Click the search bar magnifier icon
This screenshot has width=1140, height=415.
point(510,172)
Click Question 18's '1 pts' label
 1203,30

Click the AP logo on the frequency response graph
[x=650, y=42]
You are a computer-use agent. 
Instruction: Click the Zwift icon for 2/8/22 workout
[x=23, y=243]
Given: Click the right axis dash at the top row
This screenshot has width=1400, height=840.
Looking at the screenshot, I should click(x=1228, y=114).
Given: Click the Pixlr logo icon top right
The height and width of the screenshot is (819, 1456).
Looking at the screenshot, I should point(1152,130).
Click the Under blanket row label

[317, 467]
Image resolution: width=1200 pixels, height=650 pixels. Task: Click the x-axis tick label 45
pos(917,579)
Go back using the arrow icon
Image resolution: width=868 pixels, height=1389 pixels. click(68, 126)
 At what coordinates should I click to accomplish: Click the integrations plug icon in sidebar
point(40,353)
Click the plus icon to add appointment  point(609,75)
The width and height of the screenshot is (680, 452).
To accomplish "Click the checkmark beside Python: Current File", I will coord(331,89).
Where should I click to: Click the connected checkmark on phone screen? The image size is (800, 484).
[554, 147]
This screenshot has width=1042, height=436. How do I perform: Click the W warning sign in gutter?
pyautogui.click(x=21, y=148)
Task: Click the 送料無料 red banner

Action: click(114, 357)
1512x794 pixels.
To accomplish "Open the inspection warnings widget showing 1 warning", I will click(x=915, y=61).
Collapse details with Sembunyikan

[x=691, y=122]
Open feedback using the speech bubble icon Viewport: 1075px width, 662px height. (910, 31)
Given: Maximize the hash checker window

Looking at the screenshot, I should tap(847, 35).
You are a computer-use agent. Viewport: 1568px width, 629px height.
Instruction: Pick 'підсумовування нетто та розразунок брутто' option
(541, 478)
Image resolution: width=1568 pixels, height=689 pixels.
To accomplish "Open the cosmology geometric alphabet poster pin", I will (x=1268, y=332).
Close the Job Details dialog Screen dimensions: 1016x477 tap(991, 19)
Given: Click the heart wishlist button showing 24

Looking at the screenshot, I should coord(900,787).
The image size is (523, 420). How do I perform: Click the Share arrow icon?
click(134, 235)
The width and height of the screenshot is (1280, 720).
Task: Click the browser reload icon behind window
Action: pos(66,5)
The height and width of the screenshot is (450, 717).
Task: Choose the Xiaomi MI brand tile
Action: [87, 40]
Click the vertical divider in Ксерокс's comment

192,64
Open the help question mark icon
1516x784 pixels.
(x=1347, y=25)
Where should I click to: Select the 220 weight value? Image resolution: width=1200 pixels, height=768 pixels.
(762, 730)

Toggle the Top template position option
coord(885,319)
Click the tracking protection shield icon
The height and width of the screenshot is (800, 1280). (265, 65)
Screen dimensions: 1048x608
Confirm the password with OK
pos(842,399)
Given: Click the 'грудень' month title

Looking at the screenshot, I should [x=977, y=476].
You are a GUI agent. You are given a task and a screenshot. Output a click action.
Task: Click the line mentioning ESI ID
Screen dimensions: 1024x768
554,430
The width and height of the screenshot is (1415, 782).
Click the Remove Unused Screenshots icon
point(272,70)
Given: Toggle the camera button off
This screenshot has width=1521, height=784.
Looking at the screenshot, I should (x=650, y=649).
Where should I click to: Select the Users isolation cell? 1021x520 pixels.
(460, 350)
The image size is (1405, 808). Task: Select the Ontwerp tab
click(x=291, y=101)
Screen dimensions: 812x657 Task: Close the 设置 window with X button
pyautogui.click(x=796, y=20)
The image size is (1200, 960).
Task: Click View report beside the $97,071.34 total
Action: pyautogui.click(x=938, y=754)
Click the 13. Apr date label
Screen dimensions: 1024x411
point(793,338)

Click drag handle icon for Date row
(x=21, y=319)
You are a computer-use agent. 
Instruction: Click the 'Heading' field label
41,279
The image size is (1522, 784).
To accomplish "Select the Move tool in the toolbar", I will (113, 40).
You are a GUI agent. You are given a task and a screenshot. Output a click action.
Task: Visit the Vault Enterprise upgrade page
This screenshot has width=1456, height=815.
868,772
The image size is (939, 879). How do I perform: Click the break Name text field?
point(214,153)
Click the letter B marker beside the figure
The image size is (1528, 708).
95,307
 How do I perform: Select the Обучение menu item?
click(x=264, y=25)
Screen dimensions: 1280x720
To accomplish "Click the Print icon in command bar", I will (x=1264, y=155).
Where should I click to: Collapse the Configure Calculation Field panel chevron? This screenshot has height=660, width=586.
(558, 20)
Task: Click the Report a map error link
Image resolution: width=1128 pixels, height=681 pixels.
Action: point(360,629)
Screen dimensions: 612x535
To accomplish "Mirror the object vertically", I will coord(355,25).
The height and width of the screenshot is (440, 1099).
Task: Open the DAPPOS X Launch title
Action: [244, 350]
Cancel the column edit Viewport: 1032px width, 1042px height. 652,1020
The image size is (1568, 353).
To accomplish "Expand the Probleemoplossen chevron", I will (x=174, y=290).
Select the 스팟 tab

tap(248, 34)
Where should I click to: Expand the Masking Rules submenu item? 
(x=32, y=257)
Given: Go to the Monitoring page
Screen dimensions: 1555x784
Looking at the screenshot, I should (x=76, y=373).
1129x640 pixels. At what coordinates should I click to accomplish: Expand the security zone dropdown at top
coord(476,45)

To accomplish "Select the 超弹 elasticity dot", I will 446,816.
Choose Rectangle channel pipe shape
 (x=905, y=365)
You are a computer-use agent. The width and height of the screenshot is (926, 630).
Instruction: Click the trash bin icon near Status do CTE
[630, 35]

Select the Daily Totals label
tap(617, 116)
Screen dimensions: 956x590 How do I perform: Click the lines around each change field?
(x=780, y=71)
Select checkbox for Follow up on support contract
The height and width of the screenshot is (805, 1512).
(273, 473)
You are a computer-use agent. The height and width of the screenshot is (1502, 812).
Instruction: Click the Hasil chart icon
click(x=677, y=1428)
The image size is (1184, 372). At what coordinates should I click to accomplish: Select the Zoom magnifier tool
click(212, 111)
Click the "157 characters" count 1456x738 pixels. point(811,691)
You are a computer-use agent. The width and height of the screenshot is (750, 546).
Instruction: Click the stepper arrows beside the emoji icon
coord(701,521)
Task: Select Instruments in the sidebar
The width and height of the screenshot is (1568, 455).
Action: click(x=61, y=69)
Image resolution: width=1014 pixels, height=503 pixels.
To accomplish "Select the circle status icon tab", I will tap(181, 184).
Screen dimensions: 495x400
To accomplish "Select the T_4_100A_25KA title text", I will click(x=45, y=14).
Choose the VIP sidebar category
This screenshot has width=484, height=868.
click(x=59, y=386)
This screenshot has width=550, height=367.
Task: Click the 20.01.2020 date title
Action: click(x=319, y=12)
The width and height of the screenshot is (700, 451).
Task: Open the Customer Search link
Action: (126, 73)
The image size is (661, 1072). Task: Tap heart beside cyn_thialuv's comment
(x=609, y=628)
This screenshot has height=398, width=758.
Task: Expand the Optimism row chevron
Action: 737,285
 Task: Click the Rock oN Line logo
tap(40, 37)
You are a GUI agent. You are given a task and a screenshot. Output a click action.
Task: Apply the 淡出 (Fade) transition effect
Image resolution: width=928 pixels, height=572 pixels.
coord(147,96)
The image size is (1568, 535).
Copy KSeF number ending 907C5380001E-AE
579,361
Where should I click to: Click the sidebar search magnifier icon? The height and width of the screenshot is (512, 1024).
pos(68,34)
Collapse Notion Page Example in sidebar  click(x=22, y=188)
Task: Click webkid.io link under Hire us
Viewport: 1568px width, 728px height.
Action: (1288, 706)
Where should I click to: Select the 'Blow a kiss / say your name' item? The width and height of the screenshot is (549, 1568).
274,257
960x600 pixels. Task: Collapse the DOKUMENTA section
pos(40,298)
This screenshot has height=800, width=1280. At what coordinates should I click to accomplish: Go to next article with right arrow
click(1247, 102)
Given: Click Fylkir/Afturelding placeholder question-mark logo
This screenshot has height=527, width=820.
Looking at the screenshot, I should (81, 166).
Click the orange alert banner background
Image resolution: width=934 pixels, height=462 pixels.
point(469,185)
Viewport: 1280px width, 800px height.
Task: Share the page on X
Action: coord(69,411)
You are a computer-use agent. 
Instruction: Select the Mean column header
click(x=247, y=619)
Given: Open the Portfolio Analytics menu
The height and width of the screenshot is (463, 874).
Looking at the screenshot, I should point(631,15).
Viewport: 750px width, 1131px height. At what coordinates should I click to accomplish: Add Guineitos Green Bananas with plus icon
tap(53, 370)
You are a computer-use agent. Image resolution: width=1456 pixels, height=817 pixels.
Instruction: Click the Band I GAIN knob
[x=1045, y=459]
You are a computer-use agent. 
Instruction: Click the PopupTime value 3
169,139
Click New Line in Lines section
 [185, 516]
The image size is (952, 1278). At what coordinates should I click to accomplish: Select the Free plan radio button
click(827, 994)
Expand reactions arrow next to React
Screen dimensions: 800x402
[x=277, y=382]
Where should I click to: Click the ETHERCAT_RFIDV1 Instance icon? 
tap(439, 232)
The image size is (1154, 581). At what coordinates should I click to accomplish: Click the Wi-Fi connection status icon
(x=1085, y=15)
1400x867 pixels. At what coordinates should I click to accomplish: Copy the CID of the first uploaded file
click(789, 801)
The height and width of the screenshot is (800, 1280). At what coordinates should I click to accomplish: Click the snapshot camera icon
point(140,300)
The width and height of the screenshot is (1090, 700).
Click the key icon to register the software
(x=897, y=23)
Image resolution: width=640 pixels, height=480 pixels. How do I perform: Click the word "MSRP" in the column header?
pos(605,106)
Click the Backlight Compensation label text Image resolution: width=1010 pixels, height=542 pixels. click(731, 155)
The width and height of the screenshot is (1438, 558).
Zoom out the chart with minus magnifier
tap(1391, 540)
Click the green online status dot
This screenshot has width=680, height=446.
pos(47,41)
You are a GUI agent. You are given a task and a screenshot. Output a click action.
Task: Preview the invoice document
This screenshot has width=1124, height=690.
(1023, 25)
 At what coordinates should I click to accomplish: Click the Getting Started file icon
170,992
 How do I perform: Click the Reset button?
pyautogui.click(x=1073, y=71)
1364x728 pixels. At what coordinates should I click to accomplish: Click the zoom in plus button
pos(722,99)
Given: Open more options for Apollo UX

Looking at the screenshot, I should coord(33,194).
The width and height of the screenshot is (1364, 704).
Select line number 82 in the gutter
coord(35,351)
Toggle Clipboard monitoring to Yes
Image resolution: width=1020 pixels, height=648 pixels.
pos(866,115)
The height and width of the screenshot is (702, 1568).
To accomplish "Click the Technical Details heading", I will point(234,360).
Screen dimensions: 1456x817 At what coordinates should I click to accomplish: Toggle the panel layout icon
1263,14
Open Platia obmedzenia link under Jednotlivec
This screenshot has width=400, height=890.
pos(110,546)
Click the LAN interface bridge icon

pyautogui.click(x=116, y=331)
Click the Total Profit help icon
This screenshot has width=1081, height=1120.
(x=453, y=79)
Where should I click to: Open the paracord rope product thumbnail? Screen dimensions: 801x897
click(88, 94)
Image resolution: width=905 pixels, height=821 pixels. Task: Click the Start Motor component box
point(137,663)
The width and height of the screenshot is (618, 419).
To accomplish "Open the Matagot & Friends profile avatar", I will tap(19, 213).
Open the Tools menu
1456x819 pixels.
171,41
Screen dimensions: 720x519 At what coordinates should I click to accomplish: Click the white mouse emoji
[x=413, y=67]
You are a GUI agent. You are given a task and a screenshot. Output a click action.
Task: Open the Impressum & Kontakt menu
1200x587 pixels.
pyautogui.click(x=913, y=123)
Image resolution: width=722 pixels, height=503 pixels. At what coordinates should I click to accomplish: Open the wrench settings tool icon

--------------------------------------------------

Directions for this task:
Working from the records above, write out verbatim only the lines from the line containing "Image resolution: width=1200 pixels, height=650" through the line containing "You are a computer-use agent. Viewport: 1568px".

Your response:
Image resolution: width=1200 pixels, height=650 pixels. Task: Click the x-axis tick label 45
pos(917,579)
Go back using the arrow icon
Image resolution: width=868 pixels, height=1389 pixels. click(68, 126)
 At what coordinates should I click to accomplish: Click the integrations plug icon in sidebar
point(40,353)
Click the plus icon to add appointment  point(609,75)
The width and height of the screenshot is (680, 452).
To accomplish "Click the checkmark beside Python: Current File", I will coord(331,89).
Where should I click to: Click the connected checkmark on phone screen? The image size is (800, 484).
[554, 147]
This screenshot has width=1042, height=436. How do I perform: Click the W warning sign in gutter?
pyautogui.click(x=21, y=148)
Task: Click the 送料無料 red banner

Action: click(114, 357)
1512x794 pixels.
To accomplish "Open the inspection warnings widget showing 1 warning", I will click(x=915, y=61).
Collapse details with Sembunyikan

[x=691, y=122]
Open feedback using the speech bubble icon Viewport: 1075px width, 662px height. (910, 31)
Given: Maximize the hash checker window

Looking at the screenshot, I should tap(847, 35).
You are a computer-use agent. Viewport: 1568px width, 629px height.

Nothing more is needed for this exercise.